Votre chiffre d’affaires à progresser de 5 % sur le premier semestre, mais pour autant, vous avez autant de difficulté à payer vos fournisseurs ! Où est le problème ?

etc…

Les exemples d’incohérence reportés par nos clients sont nombreux, mais la source des problèmes est souvent complexe à comprendre.

Le premier réflexe du dirigeant est de sonder ses collaborateurs et d’en tirer des liens de cause à effet. Oui, mais attention : le ressenti et l’interview est l’un des pires ennemis du dirigeant.

Exemple véridique :

Franck DAF dans un établissement de santé : je me souviens à mon arrivée constaté que le délai de règlement client (par la sécurité sociale) être anormalement longue par rapport à la moyenne nationale des autres établissements de santé. En sondant mes collaborateurs, la conclusion semblait évidente : les praticiens chirurgiens peinaient à rendre leur contre rendu opératoire et par conséquent, ils retardaient l’élaboration de la facture.
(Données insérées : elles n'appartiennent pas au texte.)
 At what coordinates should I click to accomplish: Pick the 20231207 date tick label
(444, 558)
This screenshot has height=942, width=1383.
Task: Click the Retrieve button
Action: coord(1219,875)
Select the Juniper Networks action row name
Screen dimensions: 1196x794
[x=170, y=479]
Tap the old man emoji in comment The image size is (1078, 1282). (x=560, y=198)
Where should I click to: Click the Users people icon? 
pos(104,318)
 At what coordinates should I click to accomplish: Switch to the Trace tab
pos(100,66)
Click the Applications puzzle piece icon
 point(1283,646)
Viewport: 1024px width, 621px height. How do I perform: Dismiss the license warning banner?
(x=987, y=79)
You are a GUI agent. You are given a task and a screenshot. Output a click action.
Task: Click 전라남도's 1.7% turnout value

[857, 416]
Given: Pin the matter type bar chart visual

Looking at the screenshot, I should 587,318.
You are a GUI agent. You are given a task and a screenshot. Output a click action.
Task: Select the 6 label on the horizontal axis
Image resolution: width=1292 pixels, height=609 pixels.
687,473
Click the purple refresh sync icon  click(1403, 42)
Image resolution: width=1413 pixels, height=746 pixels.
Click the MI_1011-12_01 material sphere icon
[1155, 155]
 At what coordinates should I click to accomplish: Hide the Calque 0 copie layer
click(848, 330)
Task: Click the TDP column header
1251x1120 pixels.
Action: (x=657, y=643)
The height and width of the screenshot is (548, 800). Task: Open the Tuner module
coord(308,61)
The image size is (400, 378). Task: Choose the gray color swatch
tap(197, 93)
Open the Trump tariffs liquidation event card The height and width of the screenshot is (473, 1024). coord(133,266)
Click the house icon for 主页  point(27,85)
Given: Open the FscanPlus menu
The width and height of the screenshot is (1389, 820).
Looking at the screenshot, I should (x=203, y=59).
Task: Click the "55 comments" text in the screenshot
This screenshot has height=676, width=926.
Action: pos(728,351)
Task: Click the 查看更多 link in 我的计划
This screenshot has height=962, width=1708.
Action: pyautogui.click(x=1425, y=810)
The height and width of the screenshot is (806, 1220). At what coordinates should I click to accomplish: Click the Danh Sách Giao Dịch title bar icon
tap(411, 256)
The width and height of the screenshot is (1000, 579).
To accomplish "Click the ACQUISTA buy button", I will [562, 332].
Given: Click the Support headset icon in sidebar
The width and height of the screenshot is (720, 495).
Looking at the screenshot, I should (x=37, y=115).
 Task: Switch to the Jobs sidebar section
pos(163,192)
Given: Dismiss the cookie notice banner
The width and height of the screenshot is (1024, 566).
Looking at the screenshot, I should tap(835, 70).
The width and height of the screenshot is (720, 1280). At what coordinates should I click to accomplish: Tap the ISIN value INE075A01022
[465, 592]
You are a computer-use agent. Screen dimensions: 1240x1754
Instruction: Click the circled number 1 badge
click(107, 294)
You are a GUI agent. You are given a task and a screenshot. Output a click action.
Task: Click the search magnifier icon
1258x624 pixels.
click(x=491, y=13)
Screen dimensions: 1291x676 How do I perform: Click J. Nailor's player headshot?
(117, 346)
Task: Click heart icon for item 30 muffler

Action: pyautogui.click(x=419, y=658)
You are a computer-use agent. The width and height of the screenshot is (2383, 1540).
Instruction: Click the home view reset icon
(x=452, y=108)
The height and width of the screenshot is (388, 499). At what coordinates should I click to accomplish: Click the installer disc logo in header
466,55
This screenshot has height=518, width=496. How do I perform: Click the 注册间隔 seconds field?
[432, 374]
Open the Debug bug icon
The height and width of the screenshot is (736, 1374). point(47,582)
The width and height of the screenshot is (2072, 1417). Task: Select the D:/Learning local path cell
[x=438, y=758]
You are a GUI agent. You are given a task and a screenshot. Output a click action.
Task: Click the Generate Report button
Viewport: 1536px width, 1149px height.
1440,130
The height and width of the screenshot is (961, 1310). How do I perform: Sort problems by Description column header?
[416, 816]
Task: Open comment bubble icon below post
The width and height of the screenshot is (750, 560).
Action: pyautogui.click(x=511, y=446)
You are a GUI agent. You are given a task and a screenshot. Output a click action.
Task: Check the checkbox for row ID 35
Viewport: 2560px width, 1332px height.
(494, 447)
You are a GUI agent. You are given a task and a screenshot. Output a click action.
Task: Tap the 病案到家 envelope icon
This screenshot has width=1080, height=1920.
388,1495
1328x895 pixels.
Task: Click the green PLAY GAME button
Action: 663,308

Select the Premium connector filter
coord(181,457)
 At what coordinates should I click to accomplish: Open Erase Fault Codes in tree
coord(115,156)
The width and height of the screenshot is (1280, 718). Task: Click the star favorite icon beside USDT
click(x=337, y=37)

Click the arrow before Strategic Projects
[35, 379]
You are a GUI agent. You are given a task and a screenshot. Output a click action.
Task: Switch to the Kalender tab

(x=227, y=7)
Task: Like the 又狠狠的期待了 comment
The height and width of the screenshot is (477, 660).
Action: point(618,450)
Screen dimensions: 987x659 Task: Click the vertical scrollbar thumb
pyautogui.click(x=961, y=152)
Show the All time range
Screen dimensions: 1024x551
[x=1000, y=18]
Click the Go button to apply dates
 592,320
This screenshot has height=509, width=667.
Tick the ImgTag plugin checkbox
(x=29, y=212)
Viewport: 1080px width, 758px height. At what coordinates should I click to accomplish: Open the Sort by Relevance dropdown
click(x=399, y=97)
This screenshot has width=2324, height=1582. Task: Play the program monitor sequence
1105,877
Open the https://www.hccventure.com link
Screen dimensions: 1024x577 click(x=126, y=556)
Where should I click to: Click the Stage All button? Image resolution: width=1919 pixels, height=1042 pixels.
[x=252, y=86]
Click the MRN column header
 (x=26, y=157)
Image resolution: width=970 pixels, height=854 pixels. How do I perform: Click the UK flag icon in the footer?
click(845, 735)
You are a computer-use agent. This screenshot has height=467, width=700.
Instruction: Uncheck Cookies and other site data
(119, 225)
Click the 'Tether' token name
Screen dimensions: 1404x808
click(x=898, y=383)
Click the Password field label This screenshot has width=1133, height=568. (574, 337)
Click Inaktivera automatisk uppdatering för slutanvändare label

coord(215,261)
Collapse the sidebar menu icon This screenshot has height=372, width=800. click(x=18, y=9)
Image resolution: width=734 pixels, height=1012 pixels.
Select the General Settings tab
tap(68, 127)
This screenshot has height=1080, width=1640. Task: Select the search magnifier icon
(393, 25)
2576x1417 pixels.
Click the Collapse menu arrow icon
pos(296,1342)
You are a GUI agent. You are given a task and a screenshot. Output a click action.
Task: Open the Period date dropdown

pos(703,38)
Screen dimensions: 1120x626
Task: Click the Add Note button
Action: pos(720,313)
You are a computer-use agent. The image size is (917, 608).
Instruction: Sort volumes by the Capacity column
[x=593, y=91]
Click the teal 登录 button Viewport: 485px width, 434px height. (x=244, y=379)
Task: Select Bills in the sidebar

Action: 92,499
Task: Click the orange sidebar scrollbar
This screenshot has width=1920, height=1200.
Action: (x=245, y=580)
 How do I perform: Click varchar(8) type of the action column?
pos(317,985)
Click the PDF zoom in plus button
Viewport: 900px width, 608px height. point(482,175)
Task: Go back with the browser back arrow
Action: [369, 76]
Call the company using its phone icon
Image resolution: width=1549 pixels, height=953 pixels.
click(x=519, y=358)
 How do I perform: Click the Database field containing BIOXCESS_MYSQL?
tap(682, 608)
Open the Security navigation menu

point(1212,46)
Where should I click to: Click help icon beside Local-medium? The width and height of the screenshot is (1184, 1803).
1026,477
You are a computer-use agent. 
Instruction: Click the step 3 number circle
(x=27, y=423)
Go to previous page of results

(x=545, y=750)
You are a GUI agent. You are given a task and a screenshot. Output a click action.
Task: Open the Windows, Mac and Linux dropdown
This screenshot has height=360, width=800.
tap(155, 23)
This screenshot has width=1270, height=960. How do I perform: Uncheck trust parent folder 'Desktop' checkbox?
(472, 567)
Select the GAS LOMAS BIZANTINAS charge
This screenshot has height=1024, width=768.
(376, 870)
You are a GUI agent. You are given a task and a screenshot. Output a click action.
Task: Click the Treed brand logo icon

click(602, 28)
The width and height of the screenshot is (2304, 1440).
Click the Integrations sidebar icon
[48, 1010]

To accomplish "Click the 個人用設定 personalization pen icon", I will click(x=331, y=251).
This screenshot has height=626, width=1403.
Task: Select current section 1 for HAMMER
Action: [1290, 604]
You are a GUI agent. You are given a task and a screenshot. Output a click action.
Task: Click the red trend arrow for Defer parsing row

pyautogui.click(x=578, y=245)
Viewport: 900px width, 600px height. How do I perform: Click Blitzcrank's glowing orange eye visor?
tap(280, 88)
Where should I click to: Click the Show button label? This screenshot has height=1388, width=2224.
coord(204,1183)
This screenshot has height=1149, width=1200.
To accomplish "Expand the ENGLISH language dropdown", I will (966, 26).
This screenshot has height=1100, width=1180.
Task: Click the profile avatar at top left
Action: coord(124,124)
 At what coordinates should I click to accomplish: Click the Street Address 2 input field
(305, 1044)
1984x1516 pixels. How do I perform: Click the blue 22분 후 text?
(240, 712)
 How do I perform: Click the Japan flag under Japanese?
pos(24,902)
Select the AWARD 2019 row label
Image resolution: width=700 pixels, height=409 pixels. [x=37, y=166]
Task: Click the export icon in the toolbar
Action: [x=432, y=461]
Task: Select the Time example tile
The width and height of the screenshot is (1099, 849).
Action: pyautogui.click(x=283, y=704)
Après 3 mois d’échanges très houleux avec les soi-disants praticiens mauvais élèves, j’ai décidé d’ajouter dans le système d’information des indicateurs qui me permettait de décomposer ma DMR (délai moyen de règlement). Et ce fut une grande surprise : le délai de reporting des praticiens n’était pas du tout en cause, ce qui était en cause, c’est l’organisation des différents services à transmettre l’information au service facturation pour que ce service puisse établir la facture rapidement. Je tapais sur la tête des praticiens depuis 3 mois alors qu’ils n’étaient pas en cause. Je me trompais de cause. Mettre en place des indicateurs de performance est indispensable, bien en comprendre les causes est plus complexes.

 

Quel indicateur de performances faut-il choisir ?

Mesurer le niveau de performance d’une entreprise peut se révéler compliqué. La notion même de performance est tout à fait relative.

Particulièrement difficile à appréhender, et sujette à de nombreuses interprétations, cette question peut être résolue grâce à certains indicateurs, fiables, pouvant donner la mesure précise du niveau de performance de l’entreprise concernée, qu’elle que soit l’élément que l’on souhaite quantifier.

Efficacité, productivité, rentabilité, efficience, toutes ces données, et biens d’autres, peuvent être collectées, quantifiées, analysées et interprétées, grâces aux indicateurs de performances.

Mais au fait, c’est quoi ? Petit tour d’horizon…

 

Qu’est-ce qu’un indicateur de performance ?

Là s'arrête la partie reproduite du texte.